Task set:
1. In the passage on periodic CSI reporting, when may the UE transmit the periodic CSI report if the periodicity of the C-DRX cycle satisfies a threshold?
2. Carry on the passage on periodic CSI reporting from the point where it stops.

Document passage:
....

The wireless communications system 100 may support efficient techniques for a UE 115 to transmit a periodic CSI report while configured to operate according to a C-DRX cycle. In some examples, the UE 115 may transmit the periodic CSI report during a communication window that is associated with an LP-WUS monitoring occasion. If the UE 115 is configured to not report periodic CSI if the UE 115 is not indicated to wake up, the UE 115 may transmit a periodic CSI report during a communication window that is triggered by an LP-WUS. For example, if the UE 115 receives an LP-WUS, the LP-WUS may trigger a communication window, and the UE 115 may transmit the CSI report via an uplink channel during the communication window. In some other examples, the UE 115 may be configured to report periodic CSI regardless of whether the UE 115 in indicated to wake up, or regardless of whether the UE 115 has received an LP-WUS. The UE 115 may transmit the periodic CSI report in a communication window that is associated with an LP-WUS monitoring occasion, even if the UE 115 does not receive an LP-WUS in the LP-WUS monitoring occasion. In some examples, the UE 115 may transmit the periodic CSI report with a periodicity that corresponds to a periodicity of the LP-WUS. For example, the UE 115 may transmit the periodic CSI report during a communication window associated with every Nth LP-WUS monitoring occasion. In some examples, the UE 115 may transmit the periodic CSI report during an active time of the C-DRX cycle. For example, the communication window may be part of the active time, such as an active time of the C-DRX cycle that is during the off duration of the C-DRX cycle. In some examples, if a periodicity of the C-DRX cycle satisfies a threshold, the UE 115 may transmit the periodic CSI report during an on duration of the C-DRX cycle. Additional, or alternative, techniques for transmitting a periodic CSI report when configured for a C-DRX cycle are described herein.

....

Dataset extract:
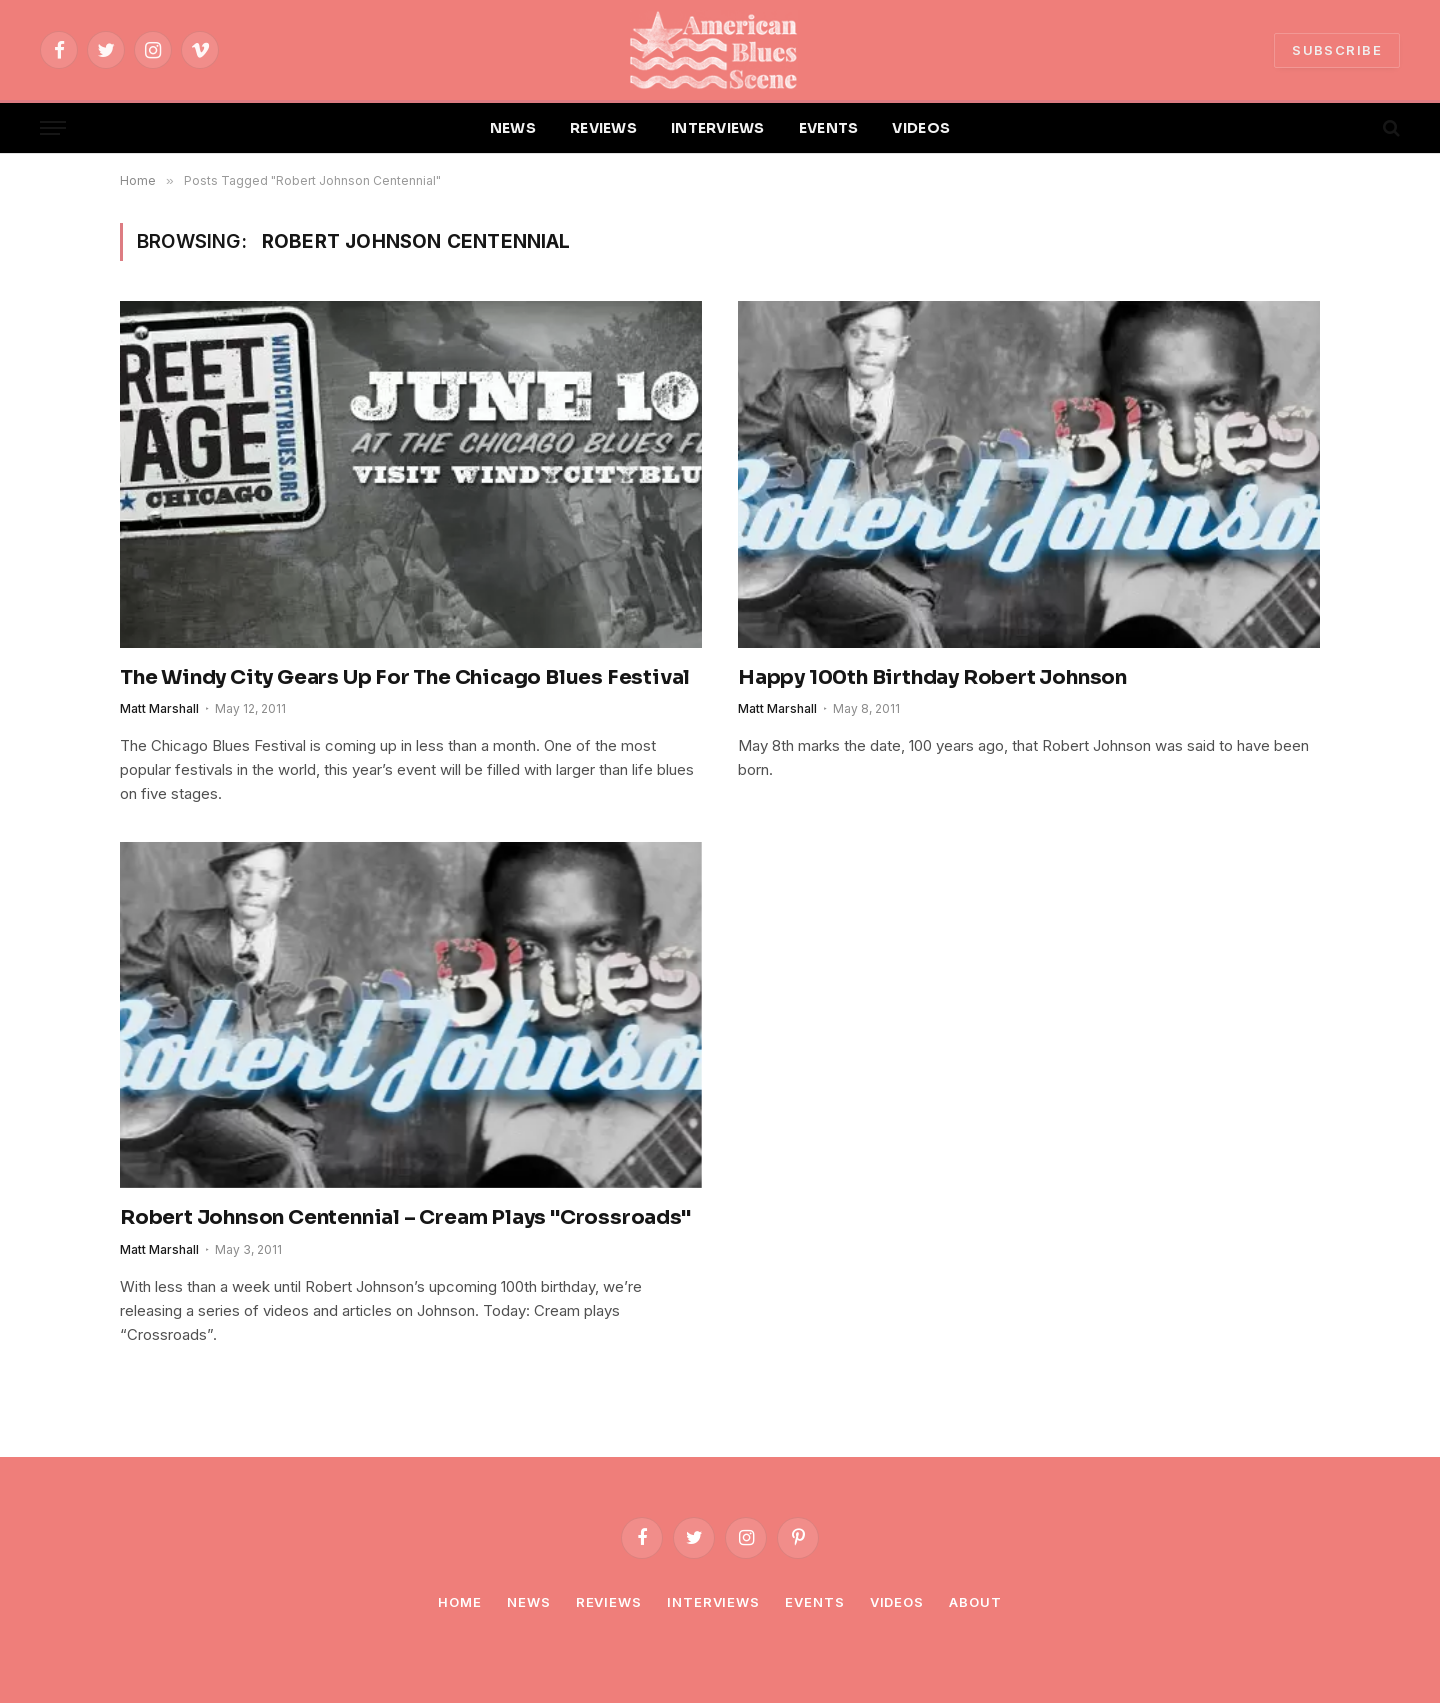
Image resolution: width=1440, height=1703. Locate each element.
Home (460, 1602)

....

Results in order:
1. During an on duration of the C-DRX cycle.

2.
FIG. 2 shows an example of a wireless communications system 200 that supports periodic CSI reporting in a C-DRX cycle in accordance with one or more aspects of the present disclosure. The wireless communications system 200 may implement aspects of a wireless communications system 100. For example, the wireless communications system 200 may include a UE 115-a and a network entity 105-a, which may be respective examples of a UE 115 and a network entity 105 described herein.

The UE 115-a may be configured to operate according to a C-DRX cycle 205. For example, the network entity 105-a may transmit a configuration message 210 that indicates a first configuration for the C-DRX cycle 205. The configuration for the C-DRX cycle may indicate a periodicity for the C-DRX cycle 205 and an on duration timer 215. During an active time 220 of the C-DRX cycle, the UE 115-a may monitor for PDCCH a serving cell, such as the serving cell provided by the network entity 105-a. In some examples, the active time 220 may begin when the UE 115-a initiates the on duration timer 215.

In some examples, the first configuration for the C-DRX cycle may include an inactivity timer 225. If the UE 115-a receives PDCCH signaling that indicates a new transmission on a serving cell associated with the C-DRX cycle 205, the UE 115-a may start or restart the inactivity timer 225. For example, the UE 115-a may receive a control signal 230 that schedules the UE 115-a to receive downlink signaling, transmit uplink signaling, or communicate (e.g., transmit or receive, or both) sidelink signaling. In some examples, the control signal 230 may include a grant for uplink resources, downlink resources, or sidelink resources.

If the UE 115-a receives a PDCCH signal and starts or restarts the inactivity timer, the active time 220 of the C-DRX cycle 205 may be extended until an expiration of both the on duration timer 215 and the inactivity timer 225. For example, receiving a PDCCH signal, such as a control signal 230-a, that indicates a new transmission may extend the active time 220 of the C-DRX cycle 205 past an expiration of the on duration timer 215 until the inactivity timer 225 expires.

When the active time 220 expires or is over, the UE 115-a may be in an off duration of the C-DRX cycle 205. During the off duration of the C-DRX cycle 205, the UE 115-a may enter a lower power state to conserve energy or reduce power consumption.

The UE 115-a may be equipped with a main radio 235 and a low power radio 240. The main radio 235 may be used for communications (e.g., transmission and reception) with other devices, such as communications via physical control channels or physical shared channels. The low power radio 240 may be used to receive low power signals, such as an LP-SS or an LP-WUS 245. In some examples, the active time 220 may correspond to when the UE 115-a is operating the main radio 235, such as to communicate uplink or downlink signaling using the main radio 235.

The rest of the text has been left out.